Two words: “ascertainment bias.” As described by Carl Heneghan, the director of the University of Oxford’s Centre for Evidence-Based Medicine, it’s the tendency for disease outbreaks to induce medical professionals “to focus on the worst-case scenario.” Back in the earliest days of the novel coronavirus, he predicted that “people will call every death as though it’s related to Covid-19. But that is not the case.”
Not long after Heneghan’s warning, Ngozi O. Ezike, the director of the Illinois Department of Public Health, publicly admitted:
If you were in hospice and had already been given a few weeks to live, and then you also were found to have COVID, that would be counted as a COVID death. It means technically even if you died of a clear alternate cause, but you had COVID at the same time, it’s still listed as a COVID death. So, everyone who’s listed as a COVID death doesn’t mean that that was the cause of the death, but they had COVID at the time of the death.
In an October piece for Newsweek, Timothy Allen and John Lott noted that:
The Centers for Disease Control guidance acknowledges the uncertainty that doctors face when identifying causes of death. When coronavirus cases are “suspected,” the agency counsels doctors that “it is acceptable to report COVID-19 on a death certificate.” This advice has produced a predictable inflation in the numbers. On April 21, when New York City’s death toll rose above 10,000, The New York Times reported that the city included “3,700 additional people who were presumed to have died of the coronavirus but had never tested positive” -- a more than 50 percent increase in the number of cases.
Regardless of the reason(s) for the glaring anomaly she uncovered, Briand makes a strong case that COVID-19 deaths are being vastly overstated. And that same conclusion was reached, this summer, by a scientist based in New Mexico.
A Ph.D. physicist employed at a key facility in the federal government’s vast research-and-development infrastructure, he has spent “the past 25 years in semiconductor processing.” Understandably, with Cancel Culture raging, “Dr. X” wishes to remain anonymous. Like Briand, he uses data from the Centers for Disease Control and Prevention, but he journeys much further back. Our source’s first product explored all-cause “deaths per 100 people … from January through July for 1999-2020 by state and age group” for “the 22 contiguous states west of the Mississippi River.” He determined that “relative to things that kill us all the time, [COVID-19] is not exceptionally deadly,” and “that’s true for all age groups.”
Earlier this month, Dr. X was back, sending KIVA a review of total deaths “from all causes from January through October, 1999-2020,” for the contiguous states excepting North Carolina. The figures confirm his earlier work, as the chart below, focused solely on New Mexico, shows.
Dr. X. also found that the “correlation between total (all causes) death rates and [COVID-19] death rates is weak.” For example, New York has an official coronavirus death rate 35 times higher than Maine, but the two states’ total “death rates are essentially the same.” The entire data set’s correlation value, which measures “how an ostensibly independent variable impacts an ostensibly dependent variable,” is 0.345487. (See below.) Not very impressive, since “anything less than 0.5 is a weak correlation.”
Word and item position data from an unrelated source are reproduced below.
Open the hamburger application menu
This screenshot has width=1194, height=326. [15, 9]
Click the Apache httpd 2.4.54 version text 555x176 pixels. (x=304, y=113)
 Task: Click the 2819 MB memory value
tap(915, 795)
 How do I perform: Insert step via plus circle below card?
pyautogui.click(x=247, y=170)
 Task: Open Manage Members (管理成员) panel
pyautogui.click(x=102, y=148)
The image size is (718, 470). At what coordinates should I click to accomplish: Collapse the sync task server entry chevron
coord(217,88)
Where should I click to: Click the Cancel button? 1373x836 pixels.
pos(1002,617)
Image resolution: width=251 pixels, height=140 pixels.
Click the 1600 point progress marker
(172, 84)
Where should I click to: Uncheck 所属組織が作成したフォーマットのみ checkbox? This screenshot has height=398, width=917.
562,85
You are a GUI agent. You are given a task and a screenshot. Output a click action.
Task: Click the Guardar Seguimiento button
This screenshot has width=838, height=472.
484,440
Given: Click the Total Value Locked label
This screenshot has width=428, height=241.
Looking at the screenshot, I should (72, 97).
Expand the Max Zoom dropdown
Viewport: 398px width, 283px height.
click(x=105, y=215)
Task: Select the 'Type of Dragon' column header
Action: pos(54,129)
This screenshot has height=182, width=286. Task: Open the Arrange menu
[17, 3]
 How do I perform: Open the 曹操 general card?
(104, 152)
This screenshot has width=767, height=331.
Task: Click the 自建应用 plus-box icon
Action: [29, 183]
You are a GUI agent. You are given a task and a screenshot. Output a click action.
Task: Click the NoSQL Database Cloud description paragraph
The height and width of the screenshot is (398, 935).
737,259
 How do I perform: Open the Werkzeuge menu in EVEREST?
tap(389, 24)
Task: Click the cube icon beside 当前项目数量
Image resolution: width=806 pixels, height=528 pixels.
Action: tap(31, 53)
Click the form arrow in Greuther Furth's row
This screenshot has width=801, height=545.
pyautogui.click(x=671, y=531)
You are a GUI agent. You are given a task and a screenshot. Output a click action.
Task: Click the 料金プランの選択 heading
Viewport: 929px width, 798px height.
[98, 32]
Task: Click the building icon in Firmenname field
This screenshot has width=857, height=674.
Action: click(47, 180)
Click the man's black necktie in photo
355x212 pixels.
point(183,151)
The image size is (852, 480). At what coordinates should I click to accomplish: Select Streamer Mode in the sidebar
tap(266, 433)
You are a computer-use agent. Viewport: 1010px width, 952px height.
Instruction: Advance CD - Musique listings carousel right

Both Briand and Dr. X have not conducted formal, peer-reviewed analyses, of course, and the latter cautions that he is merely “plotting the readily available CDC data in a way that I think makes it easier to understand the [COVID-19] risk in context.” But their findings are compelling enough, and should invite fresh inquiry, investigation, and discussion. Sadly, at a time when any deviation from the public-health establishment’s coronavirus narrative is swiftly condemned as “COVID denial,” no such effort is likely to occur.